I admit from the start, I'm very sensitive when it comes to carols and carolers. I have a weakness that, if it were human, would walk around wearing a red fez and whistle "Oh, what wonderful news!". Obviously, weaknesses are speculated. For me, often. During the pandemic there was silence, unwanted, carols were silenced, or rather, they moved online, where you couldn't open the door to them, but you could close your laptop. But now, when the world has returned to life, or at least that's what they think, carols have returned, transformed like everything that escapes storms alive: with more speakers, less voice, and much more audacity.
This year, the first "collision" with carolers did not bring me emotion, but amazement, a rare feeling at my age, when I am amazed by extremely mundane and easily evaluated things.
The first caroler: a gentleman who was quickly approaching my age, so he no longer fit the "young - hopeful" category. He sang in silence. He shook a bell so seriously that it seemed he had a contract with Santa Claus and had to reach his hourly rate. I, inattentive, kept waiting for him to start singing. He saw that I couldn't see and pointed to my chest. He had a card: "I'm mute." I took him at his word, written, of course. Since curiosity is sometimes tactless, I asked him by signs if he could at least hear. He nodded that he could. So we struck up a dialogue. I with my hands, he with a pencil and a notebook. In the end, I found out why he didn't use a speaker, like the ones on buses and trams, who sing in your ears as if you were at a karaoke contest without your consent. "I don't want to deceive anyone," he wrote to me. "I carol as best I can. Authentically." I felt like taking him in my arms. But the man was caroling, not doing therapy. So I refrained.
It's clear: you can carol in many ways, even without a voice, if you have the heart.
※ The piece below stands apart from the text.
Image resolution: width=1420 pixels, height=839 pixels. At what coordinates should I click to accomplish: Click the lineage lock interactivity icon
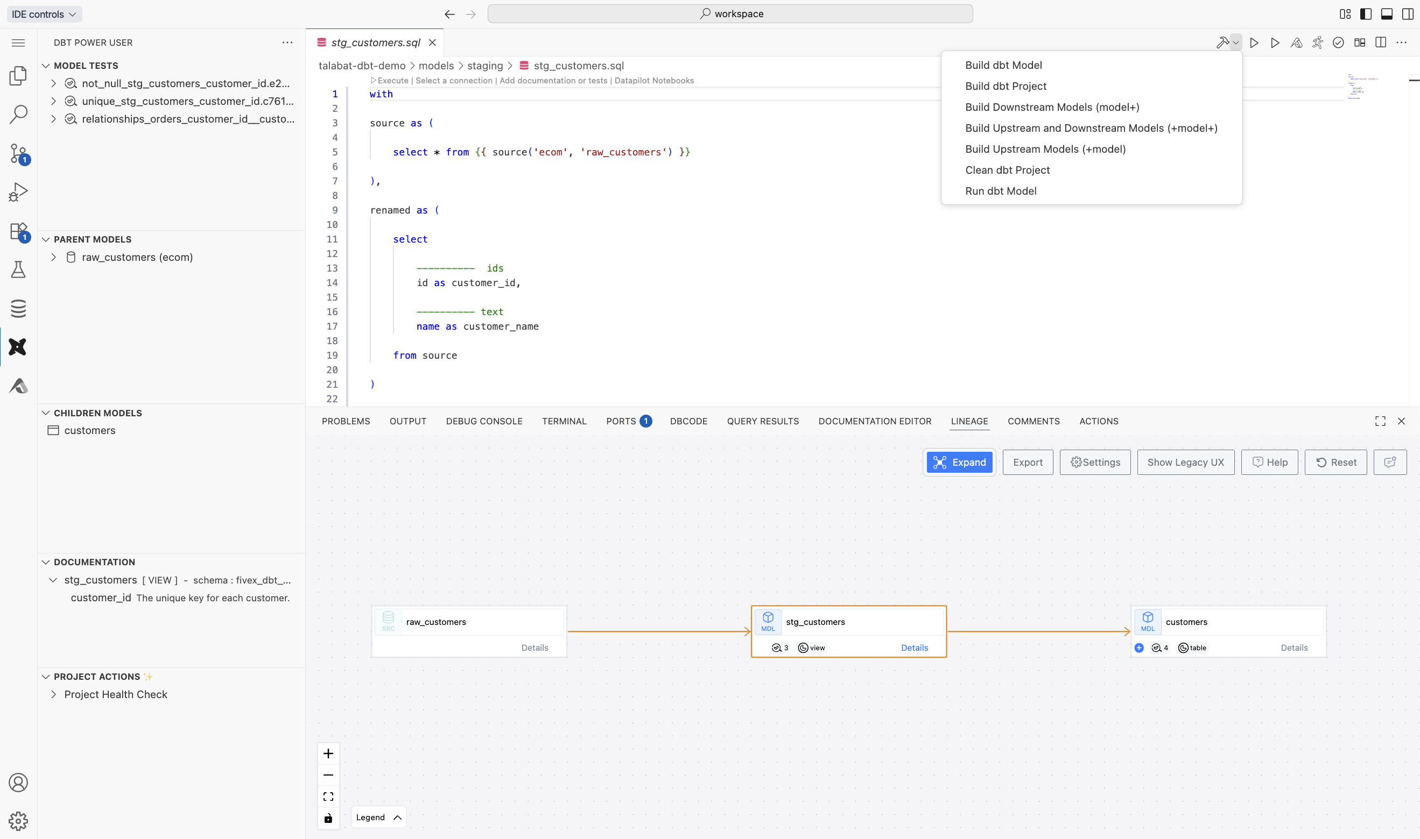[328, 818]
The next two carolers came from an area from which I didn't think Romanian folk customs had penetrated: Bangladesh. They appeared at my door singing with selflessness, energy and completely without diacritics: "sa inaltam", "iepuras", "am vanat", as if they had just discovered the Romanian language in a beta version. It didn't sound bad, but it didn't sound good either. It was like when you eat macaroni with mustard at the mall, you can't say it's wrong, but something doesn't add up. When I opened the door, my mouth was left slightly "cracked". I was amazed! They didn't let themselves be held back either: one exclaimed "Santa Claus!". Obviously, I was actually just a beard. To be honest, they admitted that they didn't understand the business of caroling, but they found out that money is made, and then, how can you not like the tradition? Then they asked me if it bothered me. I didn't know what exactly. The fact that they carol "in Romanian". I smiled, thinking of a carol in their language. The world changes, traditions change, we argue over phonemes and diacritics, and the boys from Bangladesh sing with pathos what they think would be "Lord, Lord, let us lift up". Maybe that's the essence. Those who can and want to, carol. Where we don't carol, others carol. Maybe that's not such a bad thing. Maybe it's just the world, with all its valleys and hills, with the authentic mute, with the enthusiastic Bangladeshis and me, a temporary Santa Claus who can't say "no" to some carolers, no matter how improvised they are.
Happy New Year! May he find our holidays with a soul attuned, even if his voice squeaks.